*Problem*
Starting from the first line below, count every line holding the word "will", then state the total alone.

[Collected data]

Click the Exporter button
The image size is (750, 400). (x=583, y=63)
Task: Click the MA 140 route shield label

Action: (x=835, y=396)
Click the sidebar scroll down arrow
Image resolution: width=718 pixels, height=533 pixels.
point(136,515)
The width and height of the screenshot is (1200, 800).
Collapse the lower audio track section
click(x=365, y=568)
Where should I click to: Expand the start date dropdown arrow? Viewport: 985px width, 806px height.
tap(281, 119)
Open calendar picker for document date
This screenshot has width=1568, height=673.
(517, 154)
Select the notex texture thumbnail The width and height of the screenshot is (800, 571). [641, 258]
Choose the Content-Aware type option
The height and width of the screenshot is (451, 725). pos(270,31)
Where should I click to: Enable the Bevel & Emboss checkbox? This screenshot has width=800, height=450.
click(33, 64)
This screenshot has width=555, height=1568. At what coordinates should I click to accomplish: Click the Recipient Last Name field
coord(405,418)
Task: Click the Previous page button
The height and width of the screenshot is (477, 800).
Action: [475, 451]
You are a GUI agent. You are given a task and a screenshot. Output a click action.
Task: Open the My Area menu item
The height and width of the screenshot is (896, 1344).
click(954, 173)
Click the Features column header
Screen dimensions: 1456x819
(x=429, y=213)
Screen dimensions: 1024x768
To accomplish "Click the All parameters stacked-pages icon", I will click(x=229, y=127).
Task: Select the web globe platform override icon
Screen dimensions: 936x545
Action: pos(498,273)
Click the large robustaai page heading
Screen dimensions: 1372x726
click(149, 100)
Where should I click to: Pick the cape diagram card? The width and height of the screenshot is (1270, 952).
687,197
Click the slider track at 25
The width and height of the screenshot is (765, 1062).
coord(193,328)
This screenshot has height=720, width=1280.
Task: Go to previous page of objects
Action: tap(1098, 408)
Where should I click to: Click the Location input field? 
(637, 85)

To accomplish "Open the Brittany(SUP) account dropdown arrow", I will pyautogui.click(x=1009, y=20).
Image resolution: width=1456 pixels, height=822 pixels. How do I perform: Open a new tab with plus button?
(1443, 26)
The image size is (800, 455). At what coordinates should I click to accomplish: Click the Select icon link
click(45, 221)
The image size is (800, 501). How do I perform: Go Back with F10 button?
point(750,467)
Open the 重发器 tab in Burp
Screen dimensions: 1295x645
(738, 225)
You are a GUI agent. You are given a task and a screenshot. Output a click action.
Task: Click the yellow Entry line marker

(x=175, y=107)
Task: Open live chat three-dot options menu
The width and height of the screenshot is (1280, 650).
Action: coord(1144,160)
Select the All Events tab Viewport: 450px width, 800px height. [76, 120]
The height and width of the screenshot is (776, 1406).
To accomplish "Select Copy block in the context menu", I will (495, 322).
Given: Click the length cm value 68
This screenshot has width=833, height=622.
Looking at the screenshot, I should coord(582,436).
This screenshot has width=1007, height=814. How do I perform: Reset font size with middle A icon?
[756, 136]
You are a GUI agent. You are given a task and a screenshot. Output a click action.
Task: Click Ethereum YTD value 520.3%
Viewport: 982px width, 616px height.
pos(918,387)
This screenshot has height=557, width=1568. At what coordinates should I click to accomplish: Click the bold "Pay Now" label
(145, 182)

*Task result*
3